For today’s online shopper, any extra degree of separation between the buyer and the product causes carts to be abandoned….and fast. Digital consumers expect to be able to see the product and buy a product with no clunky interference.
“The convergence between retail and media, this is it,” ASOS CEO Nick Robertson told Flashes and Flames. “The business model for magazines, that was advertising revenues, is now clothes sales.”
According to Darcy Coutler in Contently, fashion brands have discovered the sweet spot in using print to drive sales.
“We often talk about how stitching hard sells into your content marketing is a bad look, but we should probably make an exception for the fashion industry. The world’s hottest clothing brands are proving that commerce and content can live in harmony,” Coutler notes.

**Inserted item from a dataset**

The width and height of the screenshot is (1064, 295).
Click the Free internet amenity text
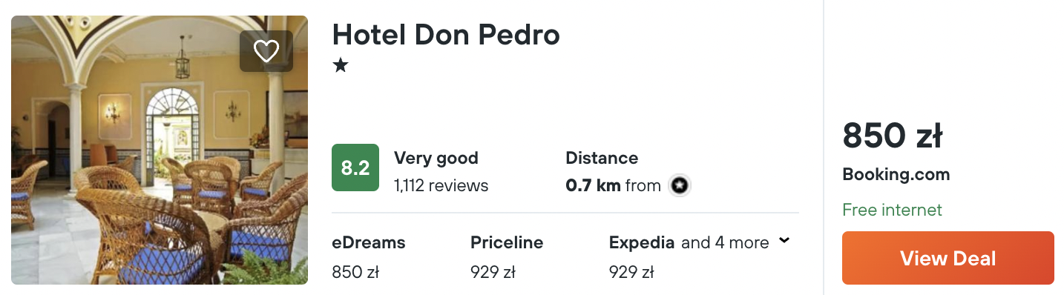click(x=893, y=210)
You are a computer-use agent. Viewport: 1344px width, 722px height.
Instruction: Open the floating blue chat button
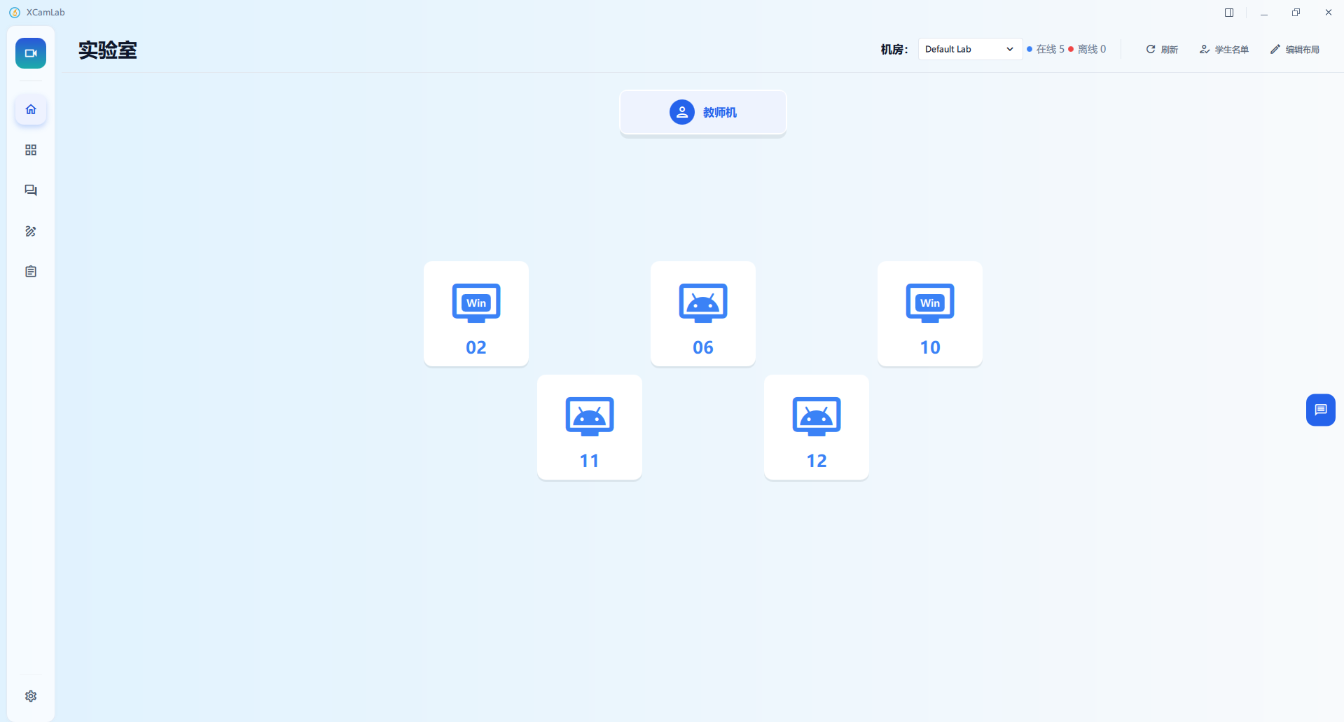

“ASOS clearly understands the model that brand magazines like Porter are using to thrive: Not only does it have a glossy print mag to flip through, but it also provides a clickable version online that allows users to shop right from the page,” Coutler.
And this is where the brand has it all over other fashion magazines like Vogue, Elle, Cosmopolitan and Glamour.
“Vogue uses LiketoKnow.it to turn its Instagram into a shoppable platform, but the service is not particularly user-friendly,” says Coutler. “It requires users to sign up, like photos on Instagram to get shopping information, and then wait for an email from the company in order to figure out where they can purchase items—not the most convenient process, particularly when you compare it to the ease of use of a platform like ASOS or Net-a-Porter.”
Cosmopolitan uses a better approach with its tablet magazine. Still, as Coulter notes, “brand publishers like ASOS magazine…have an inherent advantage: there’s no extra step or degree of separation in between the magazine and a potential purchase.”